Pseudomonas aeruginosa PAK pili and Candida albicans fimbriae are adhesins present on the microbial cell surfaces which mediate binding to epithelial cell-surface receptors. The receptor-binding domain (adhesintope) of the PAK pilus adhesin has been shown previously to reside in the carboxy-terminal disulphide-bonded region of P. aeruginosa pilin (PAK128-144). The delineation of the C. albicans fimbrial adhesintope was investigated in these studies using synthetic peptides which correspond to the whole (PAK128-144) or part of (PAK134-140) adhesintope of the PAK pilus and their respective anti-peptide antisera and biotinylated PAK pili (Bt-PAK pili), fimbriae (Bt-fimbriae), P. aeruginosa whole cells (Bt-P. aeruginosa) and C. albicans whole cells (Bt-C. albicans). The results from these studies confirmed that a structurally conserved motif akin to the PAK(128-144) peptide sequence is present in C. albicans fimbrial adhesin and that the seven-amino-acid residue PAK(134-140) sequence plays an important role in forming the adhesintope for both P. aeruginosa PAK pilus and C. albicans fimbrial adhesins.

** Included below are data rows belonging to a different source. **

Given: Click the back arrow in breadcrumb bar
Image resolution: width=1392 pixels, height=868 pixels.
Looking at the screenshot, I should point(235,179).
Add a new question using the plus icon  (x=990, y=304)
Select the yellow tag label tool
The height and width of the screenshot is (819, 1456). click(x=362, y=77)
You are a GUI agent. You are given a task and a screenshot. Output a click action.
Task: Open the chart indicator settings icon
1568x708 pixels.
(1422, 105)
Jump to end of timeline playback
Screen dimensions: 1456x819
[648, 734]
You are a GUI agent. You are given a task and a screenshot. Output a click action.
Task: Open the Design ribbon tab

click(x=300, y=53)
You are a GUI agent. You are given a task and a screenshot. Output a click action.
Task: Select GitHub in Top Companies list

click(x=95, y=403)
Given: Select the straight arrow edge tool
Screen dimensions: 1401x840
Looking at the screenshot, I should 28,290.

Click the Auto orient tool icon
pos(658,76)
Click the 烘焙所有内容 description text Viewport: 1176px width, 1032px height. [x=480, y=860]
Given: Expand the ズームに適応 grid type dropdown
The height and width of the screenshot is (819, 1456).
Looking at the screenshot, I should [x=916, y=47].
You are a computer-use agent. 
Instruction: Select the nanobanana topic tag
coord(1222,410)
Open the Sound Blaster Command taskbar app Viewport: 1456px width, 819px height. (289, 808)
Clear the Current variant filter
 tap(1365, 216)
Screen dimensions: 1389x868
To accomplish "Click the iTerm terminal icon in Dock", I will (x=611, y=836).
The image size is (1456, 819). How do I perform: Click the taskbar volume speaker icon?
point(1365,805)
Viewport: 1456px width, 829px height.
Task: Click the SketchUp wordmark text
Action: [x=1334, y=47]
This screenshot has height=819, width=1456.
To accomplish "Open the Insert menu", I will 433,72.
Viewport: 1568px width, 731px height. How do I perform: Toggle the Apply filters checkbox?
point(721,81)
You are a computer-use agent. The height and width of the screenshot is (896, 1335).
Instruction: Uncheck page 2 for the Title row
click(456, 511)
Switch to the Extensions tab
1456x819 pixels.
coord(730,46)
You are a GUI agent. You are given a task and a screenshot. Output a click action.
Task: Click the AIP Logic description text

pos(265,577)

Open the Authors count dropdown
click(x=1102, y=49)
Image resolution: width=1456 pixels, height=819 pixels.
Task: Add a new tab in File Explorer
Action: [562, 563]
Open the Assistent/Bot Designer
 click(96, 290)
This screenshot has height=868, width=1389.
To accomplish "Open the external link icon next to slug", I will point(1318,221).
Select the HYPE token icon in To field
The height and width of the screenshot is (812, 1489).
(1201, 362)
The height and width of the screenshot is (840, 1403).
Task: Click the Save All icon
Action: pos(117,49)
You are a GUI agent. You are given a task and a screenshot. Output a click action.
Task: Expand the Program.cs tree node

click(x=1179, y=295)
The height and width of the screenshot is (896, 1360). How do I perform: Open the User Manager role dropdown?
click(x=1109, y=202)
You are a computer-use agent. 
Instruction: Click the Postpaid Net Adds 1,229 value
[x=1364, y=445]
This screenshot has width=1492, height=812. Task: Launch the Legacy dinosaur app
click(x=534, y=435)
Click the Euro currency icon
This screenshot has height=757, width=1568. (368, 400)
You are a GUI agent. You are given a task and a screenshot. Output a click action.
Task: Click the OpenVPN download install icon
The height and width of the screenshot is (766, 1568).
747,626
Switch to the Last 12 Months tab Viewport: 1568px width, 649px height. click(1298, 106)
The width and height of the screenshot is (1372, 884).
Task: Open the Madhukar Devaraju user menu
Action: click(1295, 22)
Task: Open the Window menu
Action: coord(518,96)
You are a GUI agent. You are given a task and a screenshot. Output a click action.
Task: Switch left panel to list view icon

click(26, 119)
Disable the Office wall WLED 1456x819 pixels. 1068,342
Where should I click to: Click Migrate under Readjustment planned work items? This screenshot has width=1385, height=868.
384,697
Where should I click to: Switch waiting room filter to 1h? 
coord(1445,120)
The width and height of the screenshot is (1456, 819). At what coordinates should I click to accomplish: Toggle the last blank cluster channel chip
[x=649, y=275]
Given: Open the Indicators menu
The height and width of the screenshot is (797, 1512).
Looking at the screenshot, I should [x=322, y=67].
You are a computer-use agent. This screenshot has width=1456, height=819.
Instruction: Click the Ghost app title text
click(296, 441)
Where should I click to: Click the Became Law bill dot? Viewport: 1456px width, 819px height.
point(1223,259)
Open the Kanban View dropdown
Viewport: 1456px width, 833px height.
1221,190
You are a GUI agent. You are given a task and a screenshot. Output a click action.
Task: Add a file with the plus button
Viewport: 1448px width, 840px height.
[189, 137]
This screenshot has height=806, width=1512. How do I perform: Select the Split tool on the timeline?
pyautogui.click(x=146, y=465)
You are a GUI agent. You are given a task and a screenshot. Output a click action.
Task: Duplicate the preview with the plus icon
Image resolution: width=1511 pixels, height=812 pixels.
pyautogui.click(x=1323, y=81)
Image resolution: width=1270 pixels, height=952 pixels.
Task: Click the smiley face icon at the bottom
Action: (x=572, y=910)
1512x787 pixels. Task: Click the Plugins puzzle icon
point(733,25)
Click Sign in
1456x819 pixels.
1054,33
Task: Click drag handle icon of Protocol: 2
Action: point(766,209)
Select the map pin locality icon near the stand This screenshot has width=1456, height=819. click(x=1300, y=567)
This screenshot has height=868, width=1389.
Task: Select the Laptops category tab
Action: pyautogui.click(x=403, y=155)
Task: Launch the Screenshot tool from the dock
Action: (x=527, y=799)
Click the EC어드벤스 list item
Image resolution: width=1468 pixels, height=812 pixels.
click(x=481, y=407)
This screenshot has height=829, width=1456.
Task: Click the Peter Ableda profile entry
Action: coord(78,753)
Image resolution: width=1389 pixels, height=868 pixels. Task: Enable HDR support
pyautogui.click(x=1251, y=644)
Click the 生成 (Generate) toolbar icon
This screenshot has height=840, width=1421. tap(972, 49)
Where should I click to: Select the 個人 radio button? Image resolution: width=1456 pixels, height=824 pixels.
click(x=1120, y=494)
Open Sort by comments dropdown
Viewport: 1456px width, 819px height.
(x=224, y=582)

Structure-function analysis of the adherence-binding domain on the pilin of Pseudomonas aeruginosa strains PAK and KB7.

The pili of Pseudomonas aeruginosa mediate bacterial binding to human epithelial cell surfaces. We have previously shown that a 17-residue synthetic peptide, KCTSDQDEQFIPKGCSK, corresponding to the C-terminal sequence of the PAK pilin protein (residues 128-144) contains the adherence binding domain. Another pilin strain, KB7, has been cloned and sequenced [Paranchych et al. (1990) in Pseudomonas Biotransformations, Pathogenesis and Evolving Biotechnology, pp 343-351, American Society for Microbiology, Washington, DC]. The C-terminal 17-residue sequence of the KB7 pilin is SCATTVDAKFRPNGCTD, which is semiconserved as compared to the PAK sequence. In this study, the interactions between the A549 human lung carcinoma cells and the two P. aeruginosa pilin strains were elucidated using a single alanine replacement analysis on the C-terminal 17-residue synthetic peptide of the pilins. The ability of these peptide analogs to inhibit the binding of the biotinylated PAK pili to A549 cells was assessed. Six PAK amino acid side chains (Ser131, Gln136, Ile138, Pro139, Gly141, and Lys144) and nine KB7 side chains (Ala130, Thr131, Thr132, Val133, Asp134, Ala135, Lys136, Arg138, and Pro139) were found to be important in mediating the pilus adhesin binding to A549 cells. In addition, a flexible peptide analog with both cysteine residues replaced by alanine failed to inhibit the binding of PAK pili to A549 cells. This suggests that the interactions between the pilin ligand and the A549 cell surface receptors are dependent on the conformation mediated by the disulfide bridge (Cys129 and Cys142). The residues considered to contribute to bacterial adherence are referred to as the "adhesintope". Four PAK and three KB7 side chains were located in a structurally more rigid region of the disulfide-bridged peptide as revealed by two-dimensional NMR studies [McInnes et al. (1993) Biochemistry 32, 13432-13440]. The structural aspects of the pilin-receptor interactions related to the mapped adhesintope sequences are discussed. The dissimilarities between the PAK and KB7 adhesintopes may suggest that compensatory mutations could occur among different pilin strains so as to allow the pilin adhesins to interact with the same receptor.